Renouveler le mythe, voilà à quoi s’attaque Bill Condon ! Et il a du travail : entre le Holmes de Guy Ritchie, totalement azimuts et sous amphétamines (ou plutôt opiacés) et le Sherlock télévisé de Steven Moffat et Mark Gatiss, transposé au XXIème siècle, il fallait un nouvel angle de vue pour que le public adhère. En choisissant le détective vieillissant, il nous permet non seulement de découvrir les ravages du temps sur le plus brillant cerveau de l’Angleterre, mais également l’intimité d’un homme bien seul.

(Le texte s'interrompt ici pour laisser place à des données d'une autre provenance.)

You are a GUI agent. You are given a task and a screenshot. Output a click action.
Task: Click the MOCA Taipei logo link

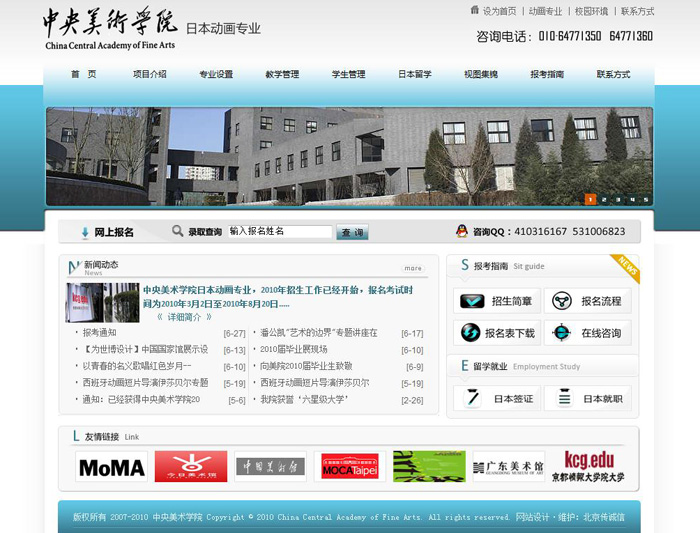(x=349, y=467)
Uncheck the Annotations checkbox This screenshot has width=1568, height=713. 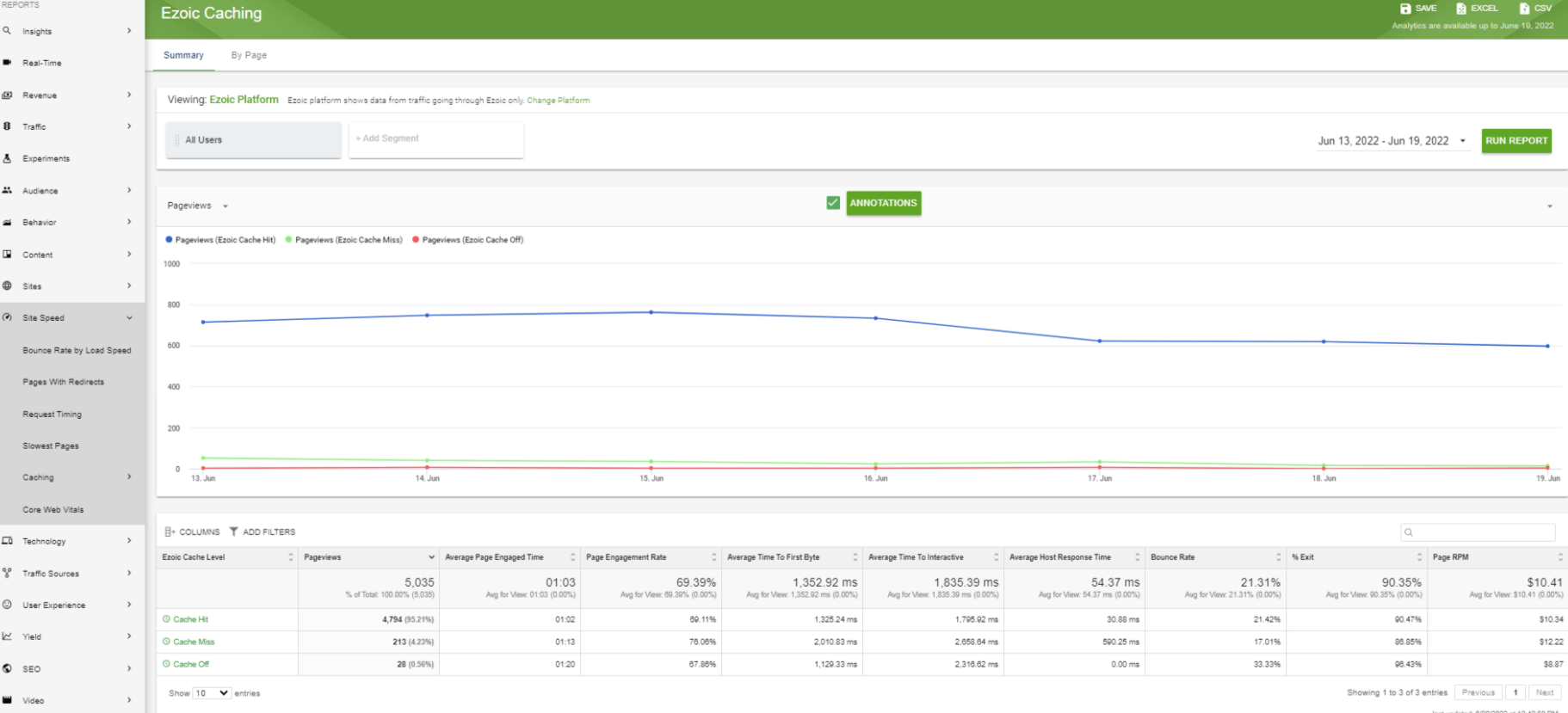point(832,203)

Pour réussir cet exploit, il faut un acteur de talent : Ian McKellen. Qu’il soit le Sherlock de 93 ans ou celui de 70, il est alerte et insuffle la même crispation que l’on peut avoir devant cet homme imbu de lui-même et sûr de lui. De ce point de vue là, Condon reste fidèle au héros créé par Sir Arthur Conan Doyle. Le casting qui l’entoure durant les deux époques et les trois lieux géographiques est au diapason : Laura Linney en gouvernante fatiguée des frasques du vieillard est d’une justesse confondante. Le jeune Milo Parker en confident de mémoire est enthousiasmant. Et je pourrai aussi mentionner la troublante Hattie Morahan, femme du passé et raison de cette mise au vert. Et enfin, Hiroyuki Sanada, en potentiel guérisseur au lourd secret.

Si le casting est aussi parfait, c’est qu’il évolue dans une reconstitution impeccable mise en place par le chef décorateur Martin Childs. Entre une campagne anglaise d’après-guerre et le Japon d’après la défaite (arrivée à Hiroshima est glaçante), Childs réussit le pari de créer un Londres des années 1930 tout droit sorti des livres de Conan Doyle. De plus, Bill Condon maîtrise à la perfection l’histoire et le choix des lumières nécessaires à son récit et aux différentes périodes. Que ce soit les tons ensoleillés et rassurants du Holmes à la campagne, ou encore le ton gris et froid du Japon de la Bombe A et le bleu de l’enquête que le détective essaye de remettre en ordre dans sa mémoire.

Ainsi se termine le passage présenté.